An example is consumer behaviour, for years a subject of intensive research among researchers from the MAPP centre at the Department of Management. An important question in consumer behaviour is the significance of memory, and researchers from the CON AMORE centre at the Department of Psychology and Behavioural Sciences have conducted research into autobiographical memory for a number of years.
The remaining three topics are: Behavioural biases and nudging, sustainability, and business ethics. But this will not prevent more topics from entering the scene in the future or exclude research and researchers from other departments from participating.
“The establishment of this centre reflects our wish to combine the idea that decisions are based on rational deliberations with the more emotional thoughts, actions and ways that human beings understand the world,” says Stefan Pfattheicher.

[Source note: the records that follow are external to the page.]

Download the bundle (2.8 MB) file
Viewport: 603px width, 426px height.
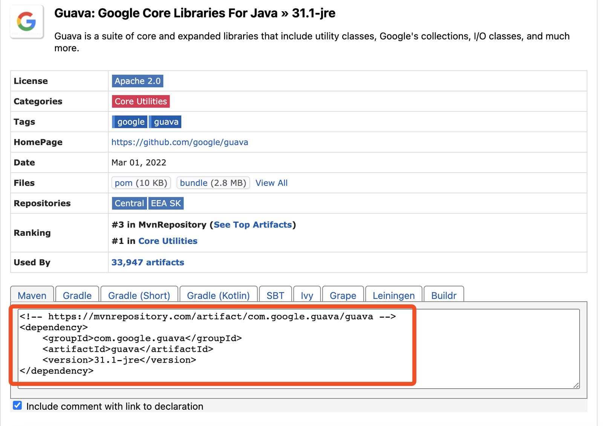213,183
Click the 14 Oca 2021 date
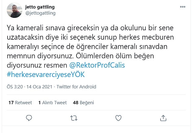This screenshot has width=192, height=133. [39, 87]
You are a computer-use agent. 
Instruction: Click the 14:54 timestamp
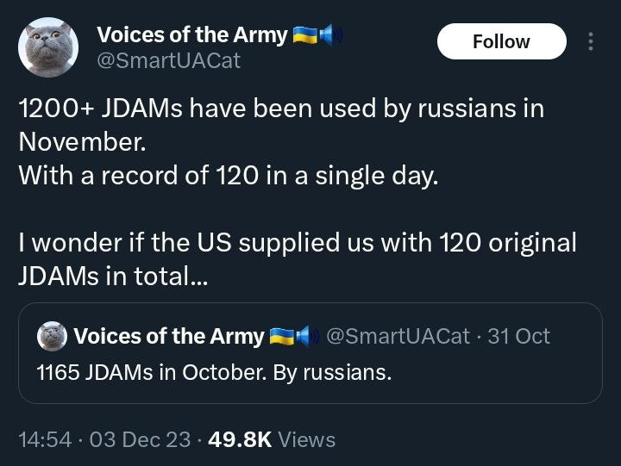44,439
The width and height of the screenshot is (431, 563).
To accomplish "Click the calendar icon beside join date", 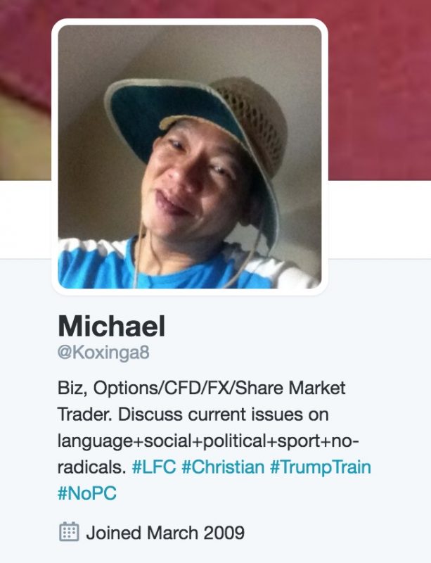I will click(68, 532).
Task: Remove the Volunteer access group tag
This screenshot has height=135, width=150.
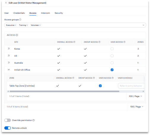Action: coord(40,25)
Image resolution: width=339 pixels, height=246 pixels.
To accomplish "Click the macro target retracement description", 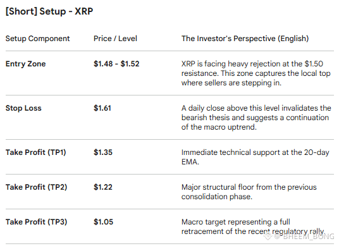I will pyautogui.click(x=253, y=227).
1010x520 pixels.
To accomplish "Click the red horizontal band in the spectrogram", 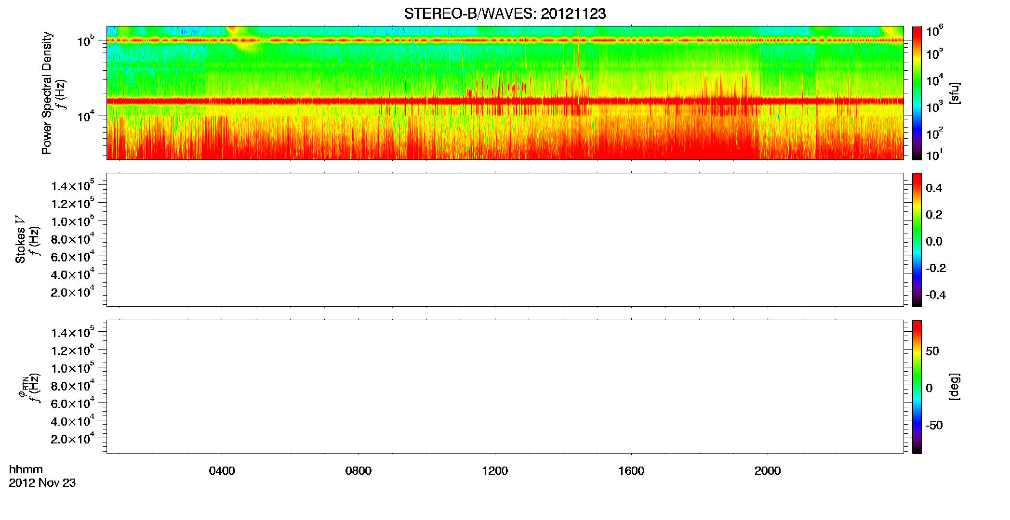I will tap(505, 101).
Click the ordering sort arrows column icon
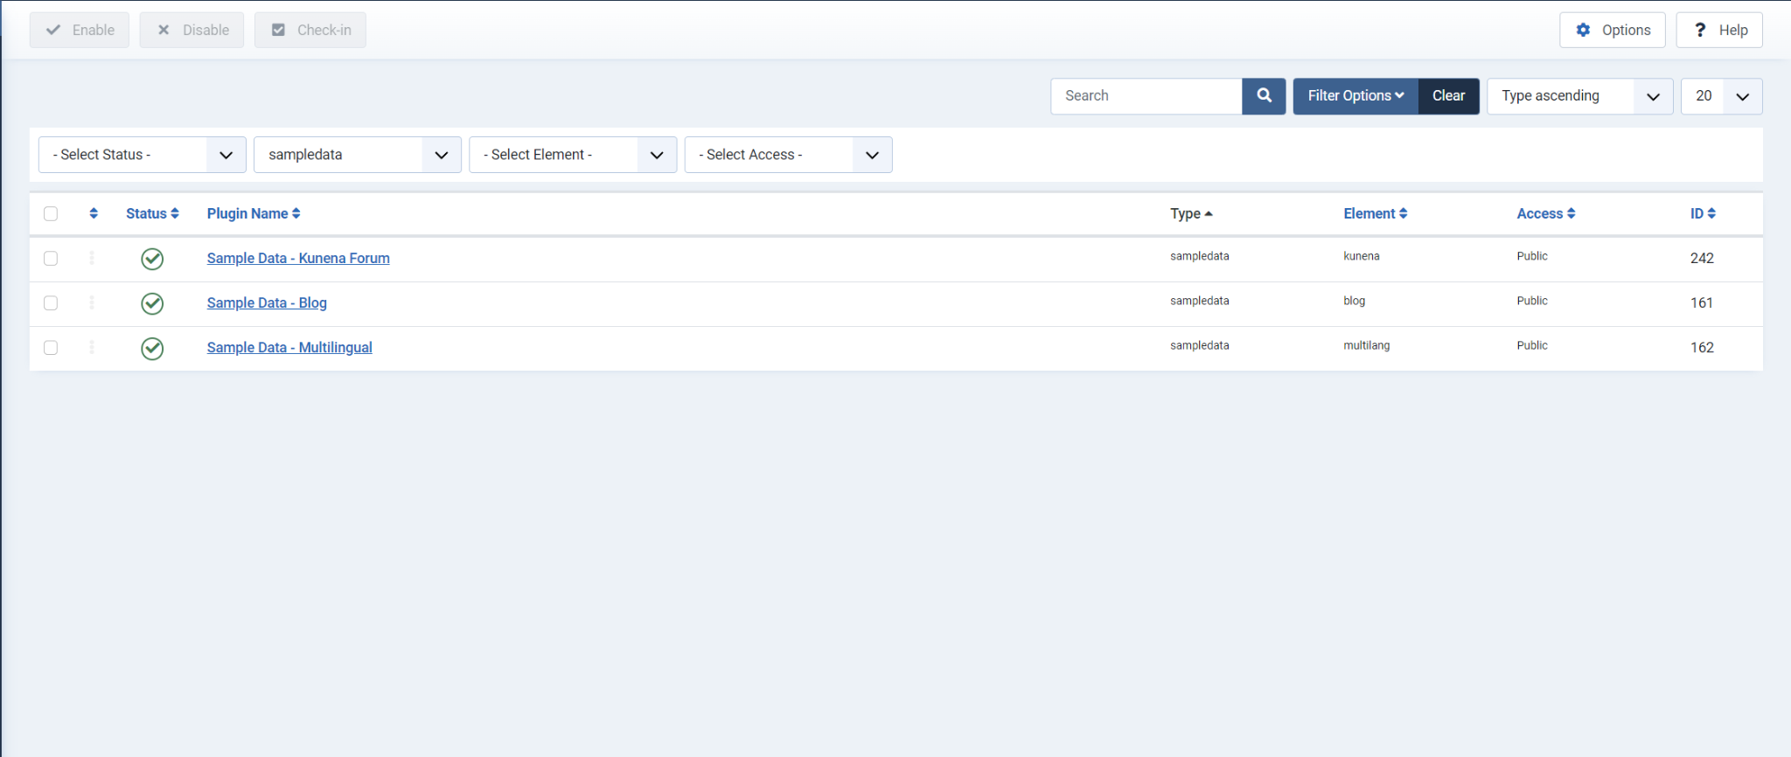This screenshot has height=757, width=1791. (94, 214)
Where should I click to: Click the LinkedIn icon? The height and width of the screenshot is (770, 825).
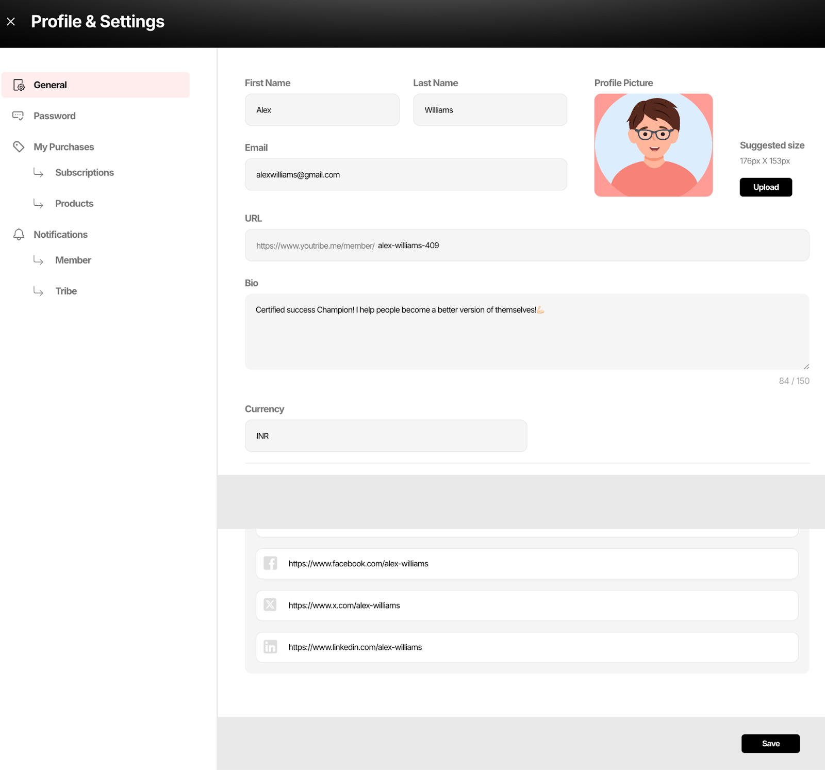coord(270,647)
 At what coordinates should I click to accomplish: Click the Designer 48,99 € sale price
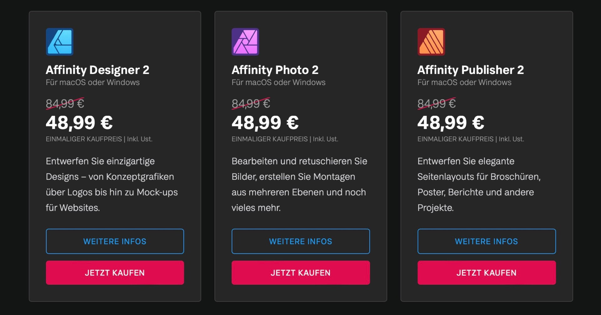tap(79, 123)
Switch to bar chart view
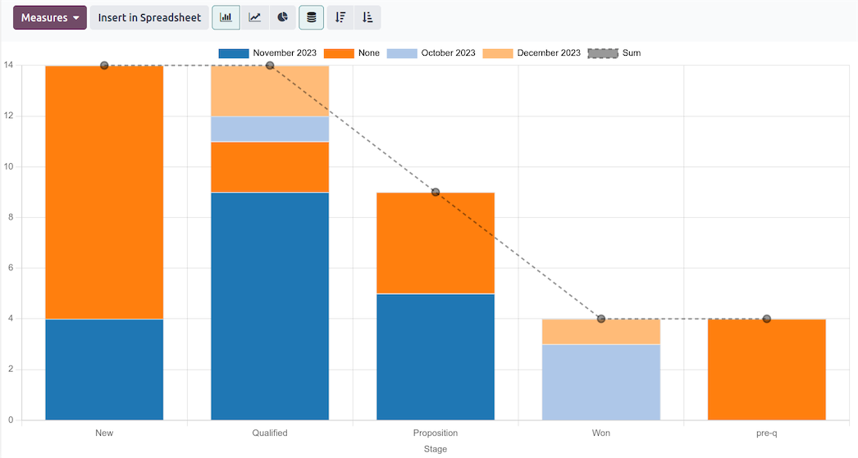858x458 pixels. pos(226,17)
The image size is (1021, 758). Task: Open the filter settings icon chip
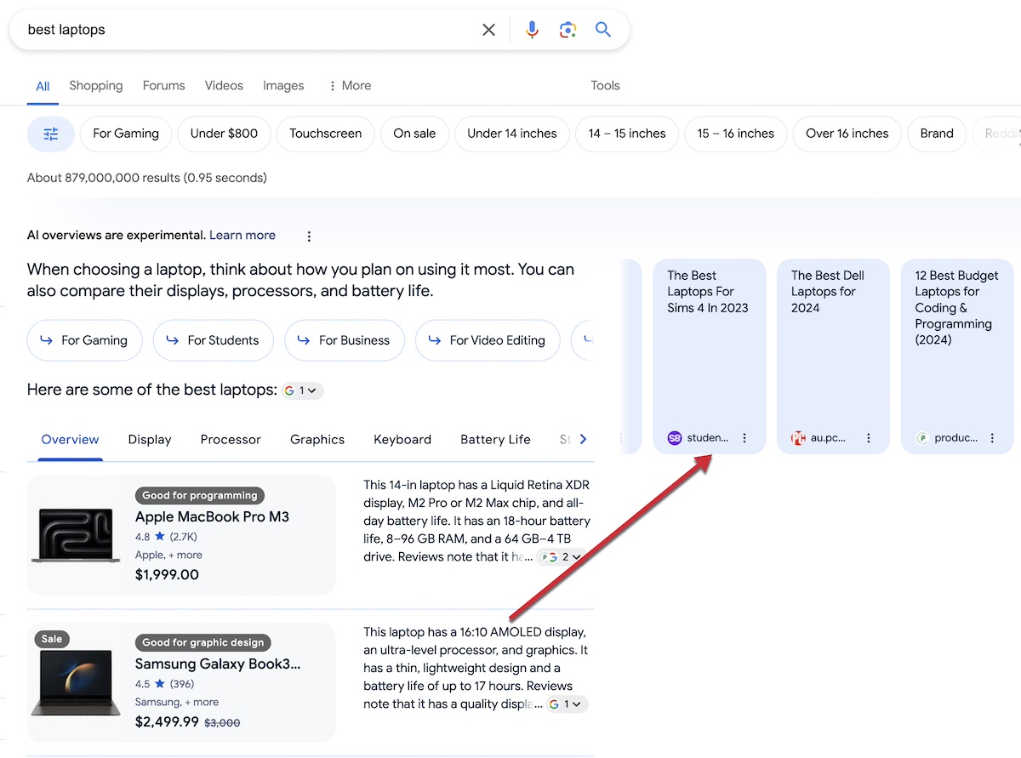[51, 134]
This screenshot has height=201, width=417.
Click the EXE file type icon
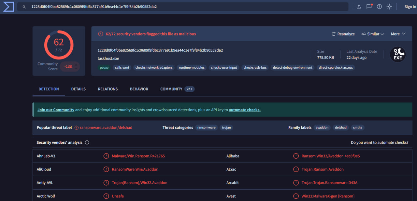397,55
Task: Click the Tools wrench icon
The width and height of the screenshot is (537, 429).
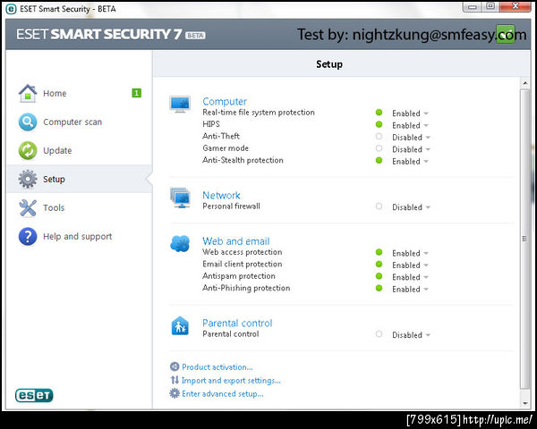Action: point(28,208)
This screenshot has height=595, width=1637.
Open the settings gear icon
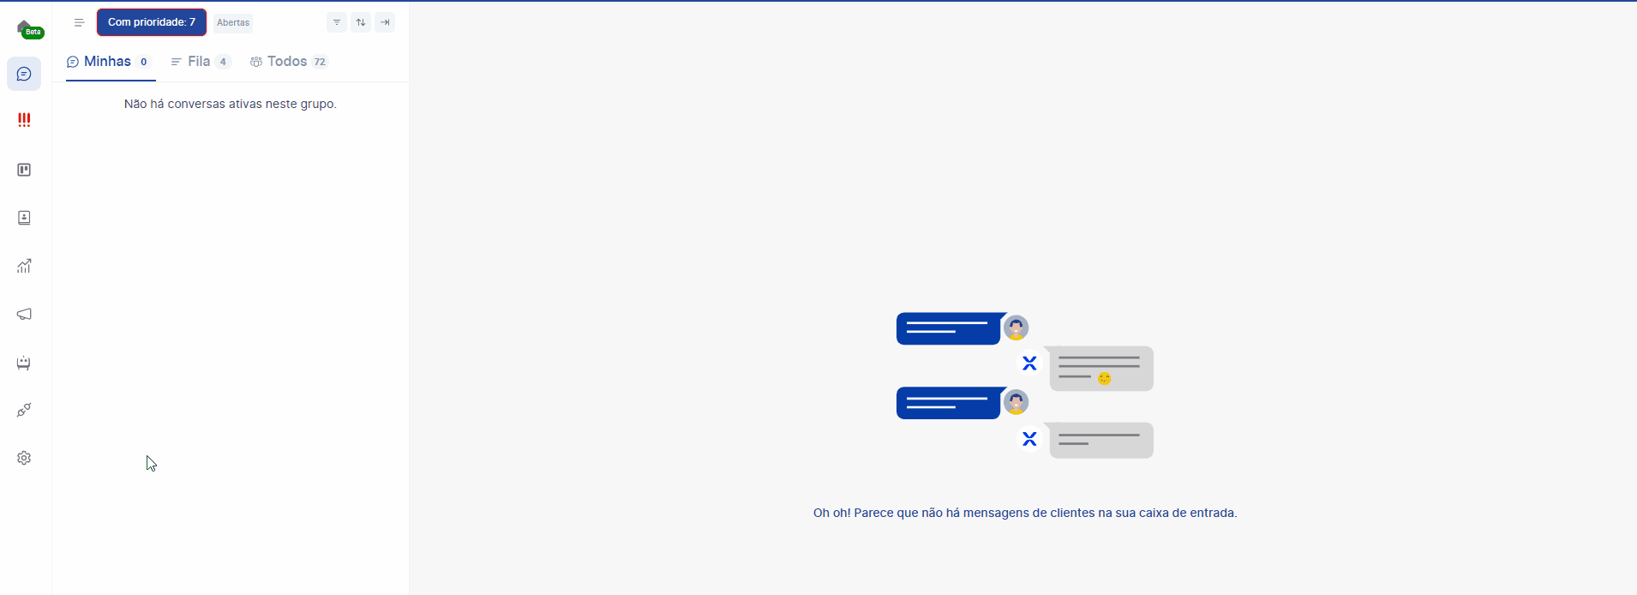[24, 458]
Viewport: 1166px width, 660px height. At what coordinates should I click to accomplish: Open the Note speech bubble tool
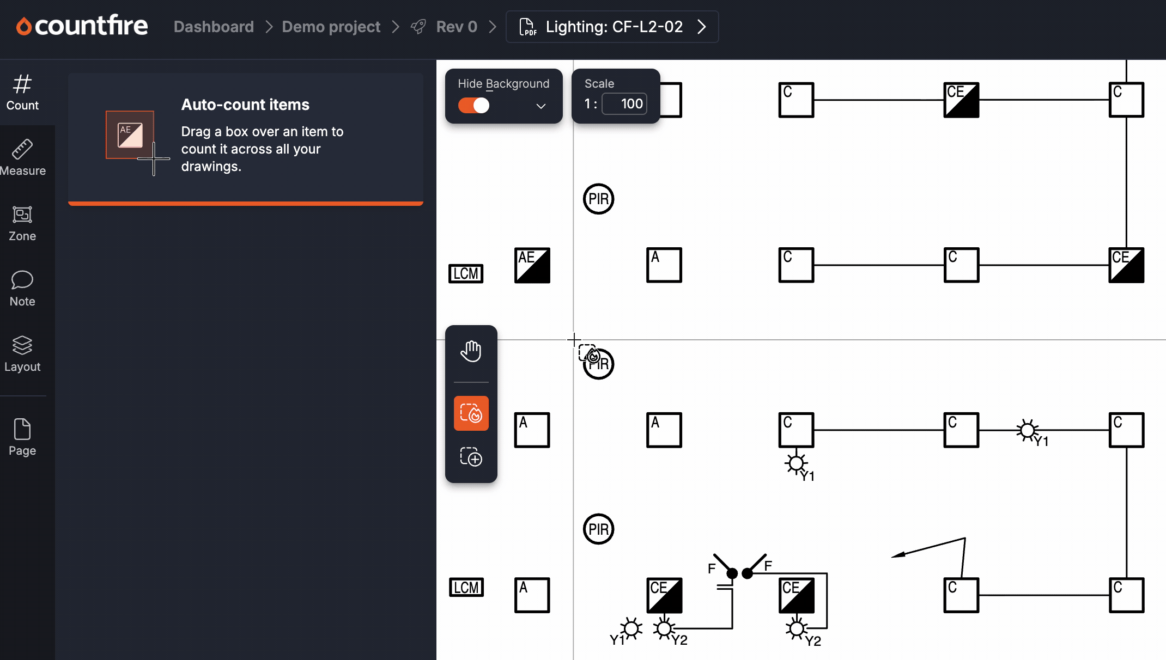[22, 289]
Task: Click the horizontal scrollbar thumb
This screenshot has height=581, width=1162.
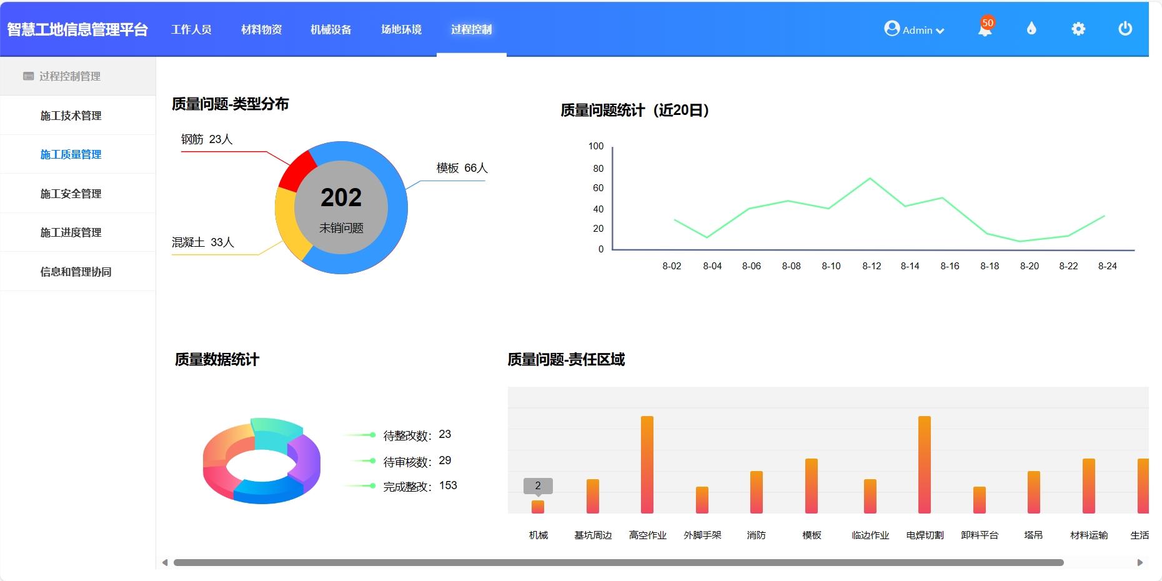Action: point(618,563)
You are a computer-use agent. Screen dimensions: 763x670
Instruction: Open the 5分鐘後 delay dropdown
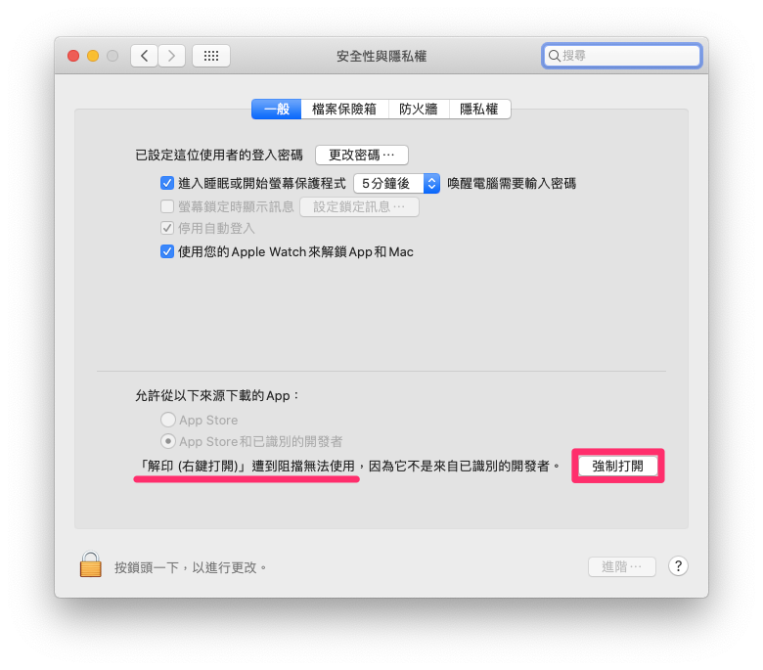click(x=396, y=184)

The Centre for Integrative Business Psychology is funded by the school Aarhus BSS and to the dean Thomas Pallesen, it represents a great wish now coming to life.
“By establishing the Centre for Integrative Business Psychology, we foster yet another connection that will tie Aarhus BSS together as a business school at Aarhus University, a place where business research and social sciences interlink, complement each other, learn from each other and inspire each other. This is exactly where we have a lot to offer, nationally as well as internationally,” says Thomas Pallesen.